” I coulda had class. I coulda been a contender” – Hollywood fought against the new medium of television with bigger stars and bigger budgets – all in glorious CinemaScope.
Hollywood faced a major problem in the 1950s. The industry feared and despised Television but it could not ignore it. Box office receipts were hit badly and Sam Goldwyn summed the situation up thus; “Why should people go and pay money to see bad films when they can stay at home and see bad television for nothing?”

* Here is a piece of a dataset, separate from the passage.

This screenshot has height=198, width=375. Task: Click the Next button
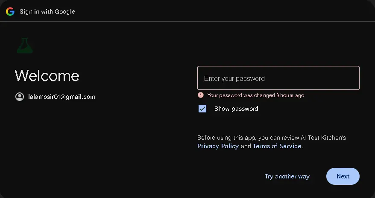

At first the studios tried to fight back – by forbidding their contract players to appear on TV – but with little effect. After all, TV did not need movie stars – It made its own. Hollywood’s final solution was ‘the gimmick’. The first idea was to make it easier to see films, which led to a craze of building drive-in cinemas. Then it started to make movies bigger, if not better . . .
CinemaScope (a wide-screen process using a single lens) was pioneered by 20th Century Fox in 1953 with the biblical epic, The Robe. During the decade, Hollywood also introduced stereophonic sound and (with less success) 3-D.
Hollywood studios eventually realised they were not going to beat Television so they had to find a way of living alongside it, and by 1958 every major studio had sold its entire pre-1948 output to TV companies.
The 1950s was a period of great transition for the British film industry. In the previous decade, British movie makers had held their own on the world stage and had developed a very British visual style. But in the 50s they experienced difficulties coming to terms with American innovations such as CinemaScope, Eastmancolor and VistaAvision.
This is by no means an attempt at an exhaustive listing of movies from the 50s.
It is a recollection of some of the movies which are either personal favourites, or which are particularly representative of the era (without necessarily being critically acclaimed).